Posted by Lewis Olden on
Trial Investigating the Efficacy of Treating Brain Tumours with Sativex

The first ever study in the world that intends to discover if Sativex in combination with chemotherapy can treat glioblastoma. 

Several leading cancer charities and the NHS are going to investigate whether a cannabis-based mouth spray can help to treat brain tumours and enable patients to live a longer life. 

The doctors involved in the study will give patients around the UK with a recurrent brain tumour known as a glioblastoma the drug called Sativex in combination with chemotherapy medication, temozolomide in an attempt to kill cancerous cells. It will be the first study of its kind in the entire world. 

Sativex is a mouth spray that contains two chemical extracts derived from the cannabis plant. They are cannabidiol (CBD) and delta-9 tetrahydrocannabinol (THC). 

Glioblastoma is a ruthless and difficult to treat form of brain tumour that is almost certain to return if it is initially stopped. Despite surgery, radiotherapy and chemotherapy to prevent the tumour coming back, it often still returns.

Every year in the UK, approximately 2,200 people are diagnosed with the condition which makes it one of the most common forms of brain cancer.

Sativex is already prescribed to patients with multiple sclerosis that have not had any success with traditional treatments. Sativex is prescribed to multiple sclerosis patients to reduce their spasticity. Sativex is currently one of three cannabis medicines that are prescribed on the NHS.

Sativex may kill glioblastoma tumour cells and may be effective when prescribed alongside temozolomide chemotherapy, resulting in an enhancement of the effects of chemotherapy which stops tumours growing and enable the patient to live a longer life. 

The Brain Tumour Charity are funding this trial, intend to recruit 232 patients in early 2022 from a range of hospitals including specialist cancer centres. 66% of the particpants will receive Sativex and temozolomide while the remaining participants will be given a placebo and temozolomide.

This trial follows on from an earlier study which was a phase one trial that just looked at the safety of giving a patient Sativex and temozolomide in combination. That study involved 27 patients.

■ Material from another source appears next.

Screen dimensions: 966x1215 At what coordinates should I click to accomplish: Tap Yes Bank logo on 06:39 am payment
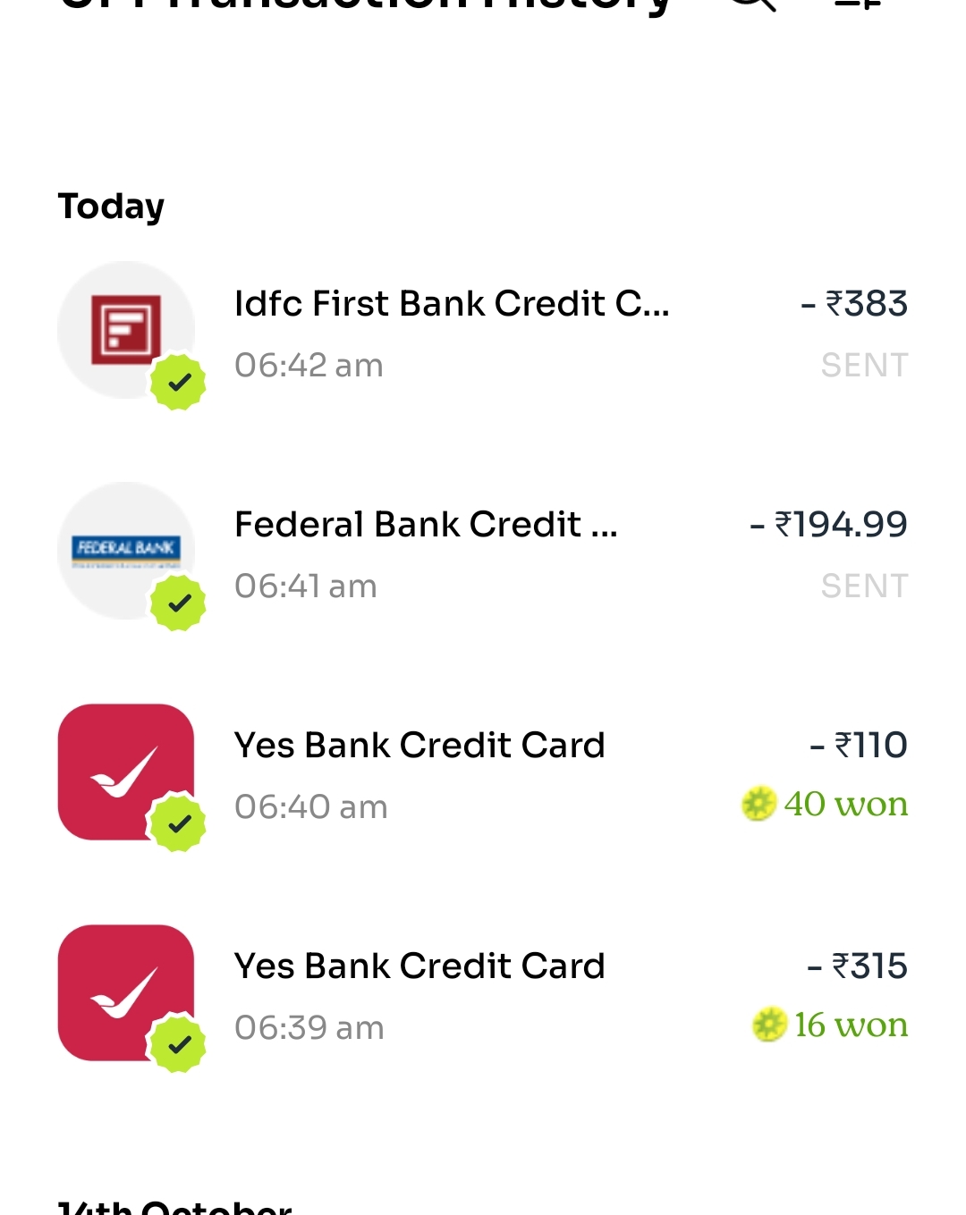tap(125, 991)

This new three-year trial which is known as the Aristocrat study will investigate the safety of using Sativex and temozolomide and what impact it has on the patient’s symptoms, overall condition and how long they survive for. It is hoped that Sativex can help to prolong people’s lives.

The Brain Tumour Charity intends to go ahead with the trial but the £450,000 needed for the trial is dependent on the results of an appeal, the charity also lost one quarter of its income due to the COVID-19 pandemic.

The study is being coordinated by Cancer Research UK’s clinical trials unit at the University of Birmingham.